Virtually the same thing happened in the death of Tatiana Cheeks' six-week-old infant. Ms Cheeks desperately attempted to get a Medicaid card for her baby, but the outpatient clinic of the New York Methodist Hospital in Brooklyn told her that her baby was not entitled to care through Medicaid until she got a temporary letter of eligibility from a Medicaid office only a few blocks away. This turned out to be an impossible task, as she encountered the same kind of bureaucratic rigmarole experienced by the Walronds. Moreover, in Ms. Cheeks' case the New York State Department of Health would later conclude that the Brooklyn hospital was wrong in turning her away. They found that Ms. Cheeks was entitled to immediate care for her infant under Medicaid and hospital rules.

These two cases are symptomatic of a more general problem. New York Mayor Rudolph Giuliani has spearheaded the attack on Medicaid rights as part of his overall attempt to reduce benefits for the poor. The mayor has already stated that he seeks to "end welfare" by the year 2000, and has taken a number of steps to make it more difficult for the needy to obtain welfare, Medicaid and food stamps. He has even placed illegal hurdles in the way of those seeking assistance. For example, federal statutes require municipalities to allow an individual to apply for these benefits the first day they walk into a welfare office. However for a very long time, under Giuliani's directives, the city refused to allow an individual to apply unless the applicant returned a second day.

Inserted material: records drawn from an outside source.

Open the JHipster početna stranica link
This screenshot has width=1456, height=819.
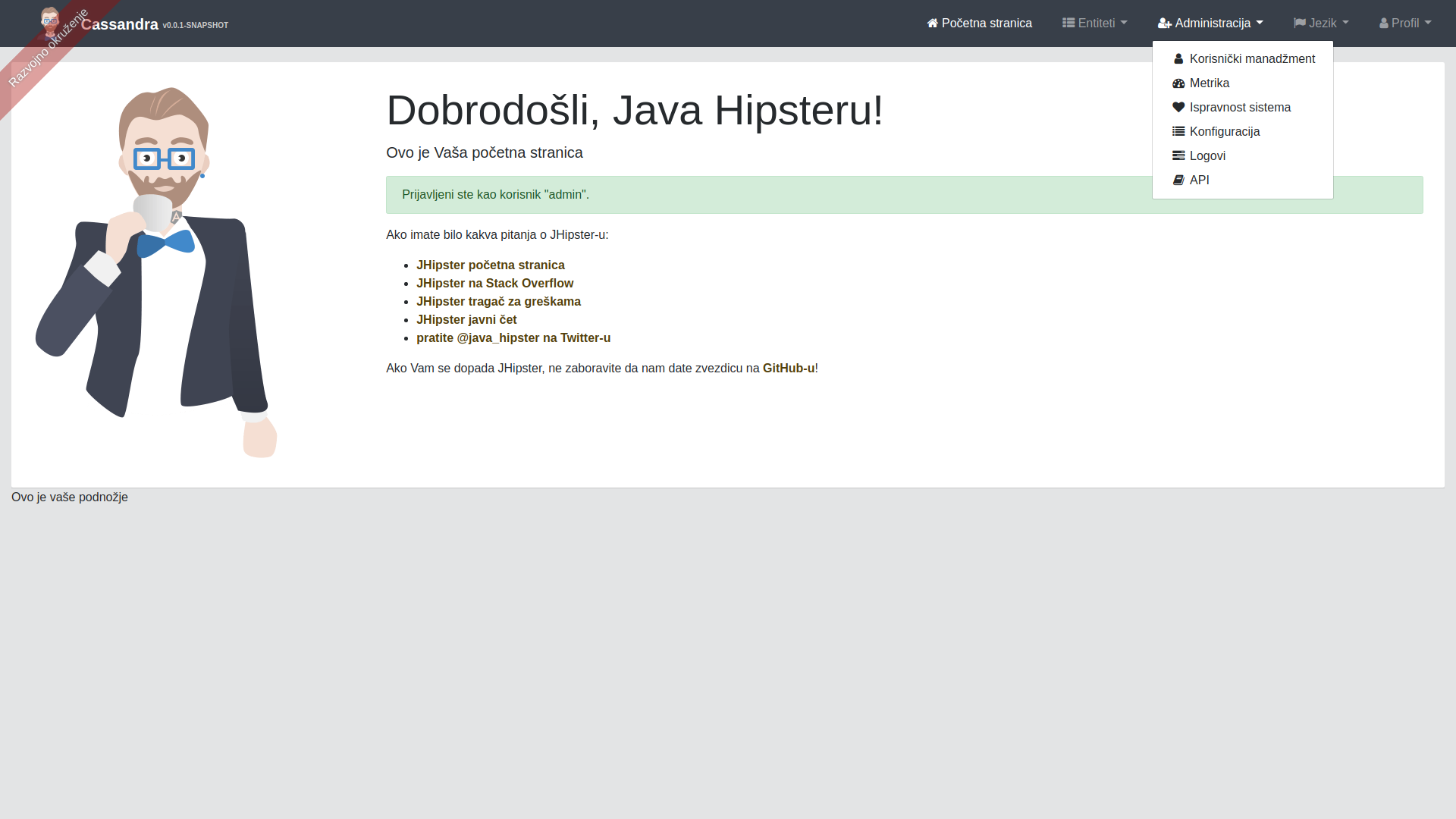point(490,265)
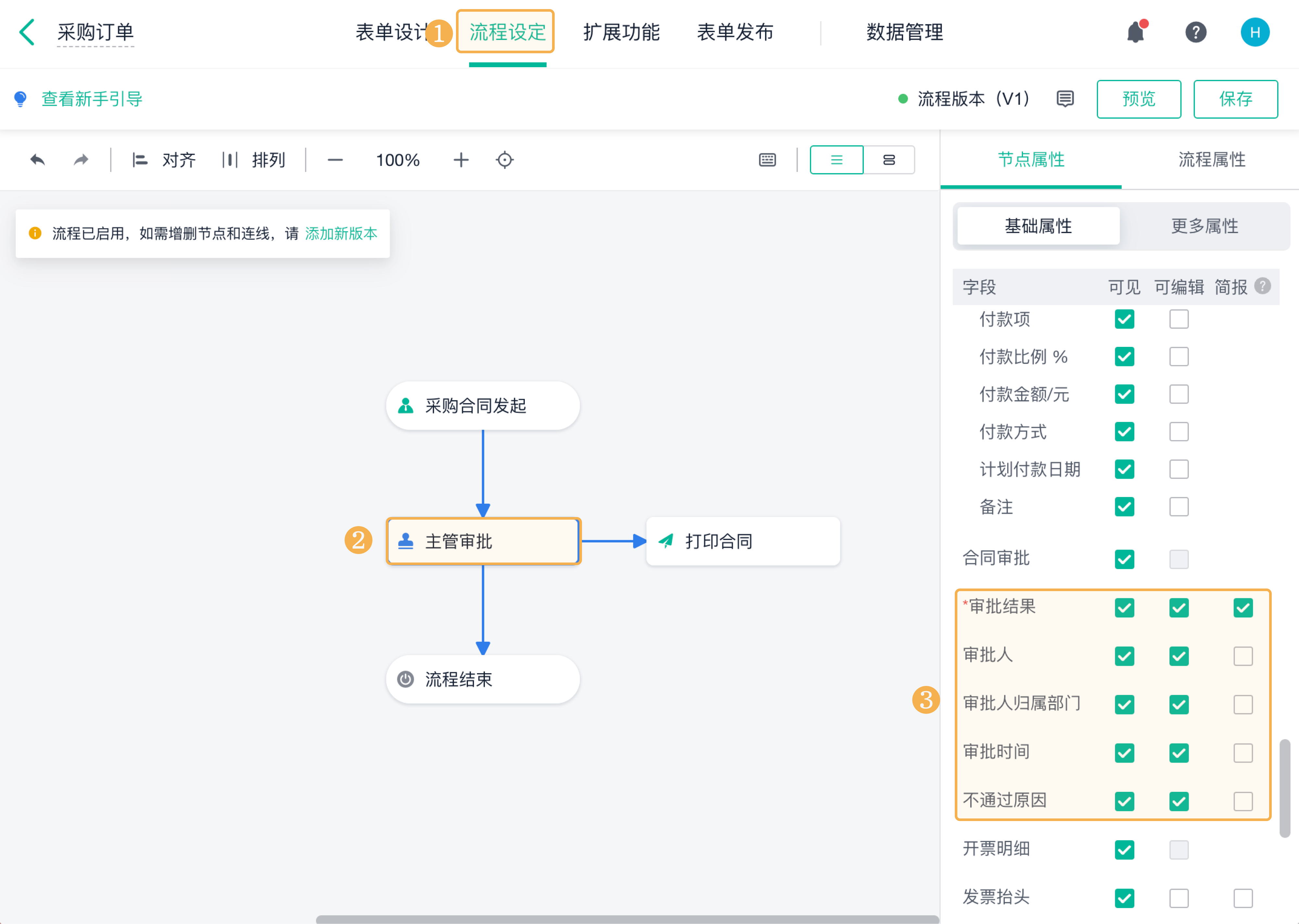The image size is (1299, 924).
Task: Click the redo arrow in toolbar
Action: (x=81, y=160)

Whether or not the Bronx District Attorney will proceed in prosecuting Tabitha Walrond is yet to be seen. Ms. Walrond's lawyer, Susan Tipograph, told the WSWS that the case was postponed because of new evidence brought forward by a pathologist, who testified that Tyler was suffering from a congenital adrenaline problem. Her client faces 15 years in state prison if convicted. Ms. Tipograph said, "A terrible injustice will be committed by putting this young woman in jail. I hope that the district attorney, in evaluating the new evidence and the feeling of the public, will reevaluate his decision to prosecute."